■ **ФРАГМЕНТ СТРАНИЦЫ**
—————

Нобелевская премия за институты: критика подхода Аджемоглу и Робинсона
Введение
В тот же день, когда Нобелевский комитет объявил о присуждении Нобелевской премии по экономике 2024 года Дэрону Аджемоглу, Саймону Джонсону и Джеймсу А. Робинсону за их работу по институциям и процветанию, я сам занимался критикой их объяснительной модели в контексте моего нового проекта по государственному управлению в Сербии. Их аргумент, изложенный в книге Почему нации терпят неудачу (2012), заключается в том, что долгосрочный рост зависит от наличия инклюзивных политических и экономических институтов, которые способствуют демократическому участию и справедливым экономическим практикам. Но как эта теория работает в случае с Сербией?
Если рассматривать рост ВВП как показатель способности сербского правительства способствовать экономическому развитию, то динамика демонстрирует некоторые противоречия. Рост ВВП достиг пика около 2008 года, затем стабилизировался на семь лет и вновь ускорился примерно в 2015 году — что совпало с приходом к власти правительства под руководством Сербской прогрессивной партии (СПС). Согласно правящей коалиции, это возрождение оправдывает их превосходство в управлении по сравнению с предыдущими администрациями. Однако, что интересно, Индекс избирательной демократии Сербии (ИИД) и рост ВВП шли параллельно до 2012 года, после чего они разошлись. В то время как демократические стандарты Сербии ухудшались, экономический рост продолжал расти, что позволяет предположить, что процветание стало все больше отвязываться от демократического управления.
Сербия: индекс избирательной демократии и ВВП, 2001–2023 годы
Источник: автор, основано на данных V-Dem и Национального банка Сербии
Это наблюдение ставит фундаментальный вопрос: насколько хорошо недавние экономические успехи Сербии вписываются в модель Аджемоглу и Робинсона?
Модель Аджемоглу, Джонсона и Робинсона: краткий обзор
Исследования Аджемоглу, Джонсона и Робинсона (АДР), удостоенные Нобелевской премии, сосредоточены на связи между институтами и процветанием. По их мнению, инклюзивные институты — те, которые позволяют широкое участие, уважают верховенство закона и сдерживают власть элит — необходимы для долгосрочного экономического роста. Напротив, экстрактивные институты, контролируемые элитами без демократической ответственности, подавляют широкое экономическое участие, что приводит к стагнации и в конечном итоге к упадку.
Их теория, наиболее известная по книге «Почему нации терпят неудачу?», утверждает, что инклюзивные институты были исторически необходимы для развития западных экономик. Они утверждают, что без таких институтов постоянные инновации и устойчивый рост невозможны, поскольку элиты в экстрактивных системах склонны блокировать любое развитие, угрожающее их власти.

—————

■ **ПРЕДОСТАВЛЕННЫЕ ПОЗИЦИИ**

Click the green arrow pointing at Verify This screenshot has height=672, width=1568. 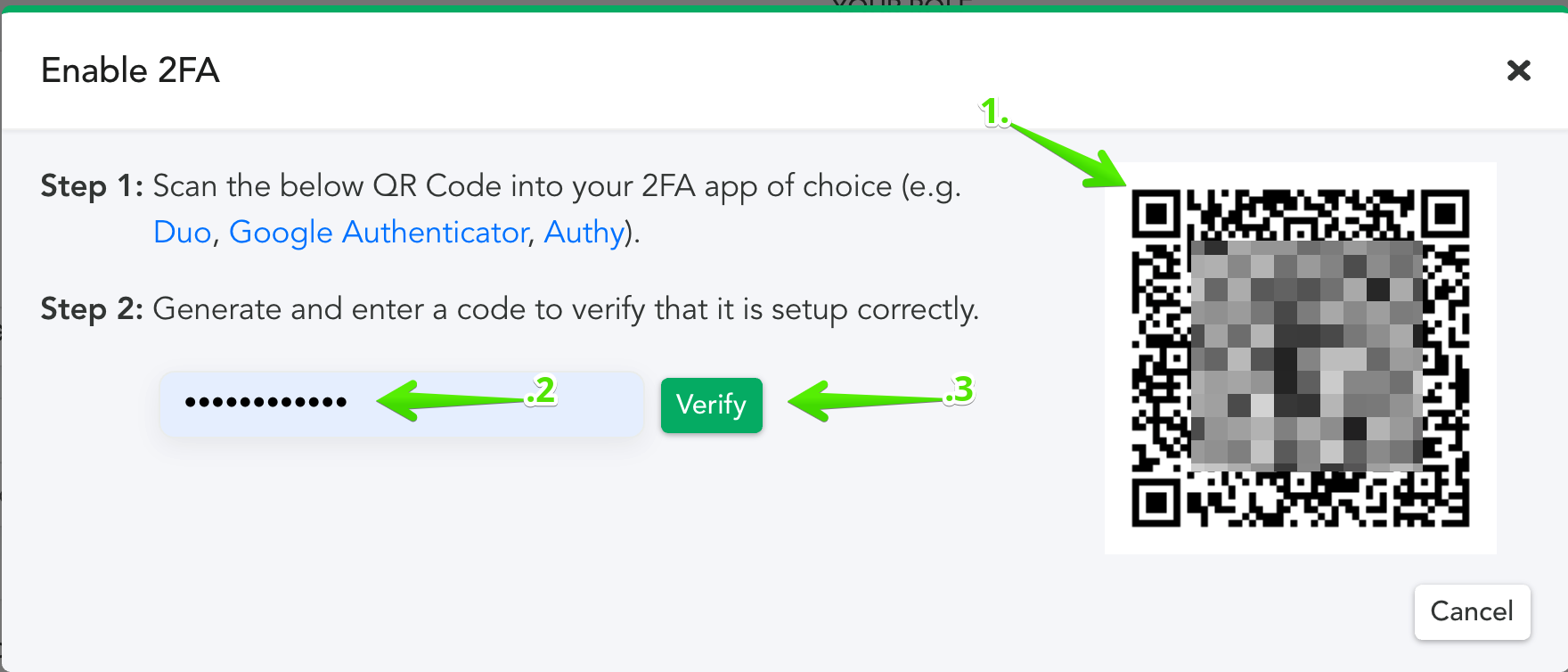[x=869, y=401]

—————

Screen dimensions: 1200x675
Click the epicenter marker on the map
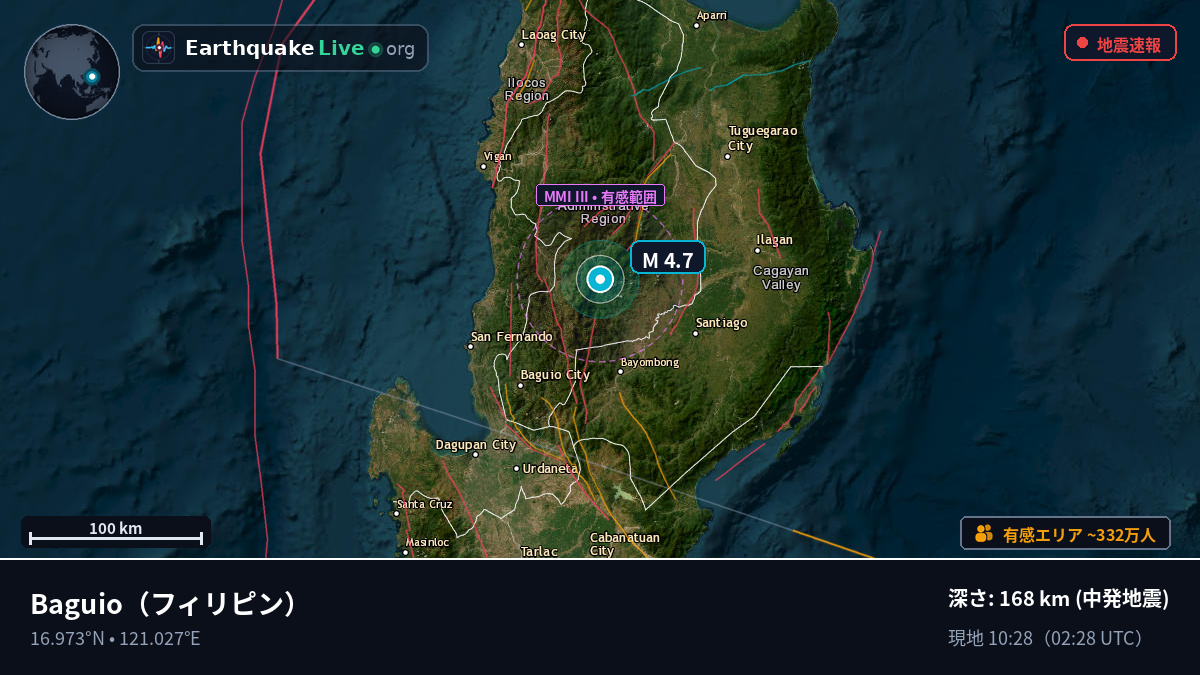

—————

■ **УКАЗАНИЕ**
Укажите по фрагменту страницы о критике подхода Аджемоглу и Робинсона, после какого года Индекс избирательной демократии Сербии и рост ВВП перестали идти параллельно.

■ **ИТОГ УПРАЖНЕНИЯ**
После 2012 года.